Federal Reserve Rate Cuts Propel Gold Higher

The Federal Reserve implemented a highly anticipated interest rate cut on September 1, reducing rates by 50 basis points—the first cut since March 2020. This move provided significant support to gold prices. Lower borrowing costs enhance gold’s attractiveness, as it is a non-interest-bearing asset. The Fed had maintained its key policy rate in the 5.25% to 5.5% range—the highest in over two decades—since July.

The key question now is the pace of future Fed policy easing, especially following Donald Trump’s victory in the U.S. presidential election. The inflationary impact of Trump’s policies could result in fewer rate cuts than previously anticipated. ING’s U.S. economist, James Knightley, expects another 25 basis point cut in December. However, the outlook beyond that is uncertain, with a strong possibility of a pause at the January FOMC meeting. Knightley now anticipates 25 basis point cuts per quarter starting in the first quarter of 2025, with rates potentially bottoming at 3.75% in the third quarter of 2025.

Central Banks Maintain Strong Gold Demand

Central banks have continued to increase their gold reserves, though the pace of buying slowed in the third quarter, likely due to high prices. The National Bank of Poland (NBP) was the largest buyer, adding 42 tonnes to its reserves, bringing total holdings to 420 tonnes, which accounts for 16% of its total reserves. NBP Governor Adam Glapinski has reiterated the bank’s goal to increase gold’s share of currency reserves to 20%.

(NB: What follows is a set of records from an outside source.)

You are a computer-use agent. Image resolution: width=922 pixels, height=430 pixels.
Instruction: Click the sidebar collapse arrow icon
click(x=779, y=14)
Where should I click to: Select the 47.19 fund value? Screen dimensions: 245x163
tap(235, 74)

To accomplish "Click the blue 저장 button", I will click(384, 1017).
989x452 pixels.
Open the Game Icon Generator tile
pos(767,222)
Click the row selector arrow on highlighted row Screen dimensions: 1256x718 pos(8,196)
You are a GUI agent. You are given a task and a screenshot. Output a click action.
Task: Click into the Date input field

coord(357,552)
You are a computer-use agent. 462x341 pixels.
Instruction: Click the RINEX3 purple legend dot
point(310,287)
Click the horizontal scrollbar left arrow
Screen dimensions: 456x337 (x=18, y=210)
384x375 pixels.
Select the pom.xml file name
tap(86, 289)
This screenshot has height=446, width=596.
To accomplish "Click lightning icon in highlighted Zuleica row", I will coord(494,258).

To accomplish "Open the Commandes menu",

The Reserve Bank of India (RBI) has also been active, adding gold to its reserves every month during the third quarter, totalling 13 tonnes. This brings India’s gold reserves to 854 tonnes, a 6% increase from the end of 2023.

In contrast, the People’s Bank of China (PBoC) did not add to its gold reserves for the fifth consecutive month in September. This pause follows an 18-month buying spree that had driven gold prices to all-time highs, with current high prices likely deterring further purchases for now.

Exchange-Traded Funds (ETFs) See Continued Inflows

Global physically-backed gold ETFs experienced their fifth consecutive month of net inflows in September, attracting $1.4 billion, according to the World Gold Council. This growth was primarily driven by North American funds, while Europe was the only region to see net outflows.

Investor holdings in gold ETFs typically rise with increasing gold prices. However, ETF holdings had been declining for much of 2024, even as spot gold prices reached new highs. ETF flows turned positive in May and have continued to grow since.

Gold’s Rally Poised to Continue

The combination of a favourable macroeconomic environment, safe-haven demand amid escalating geopolitical tensions, and ongoing central bank purchases is expected to drive gold prices to new highs. The U.S. presidential election in November is also likely to add upward momentum through the end of the year, regardless of the election outcome.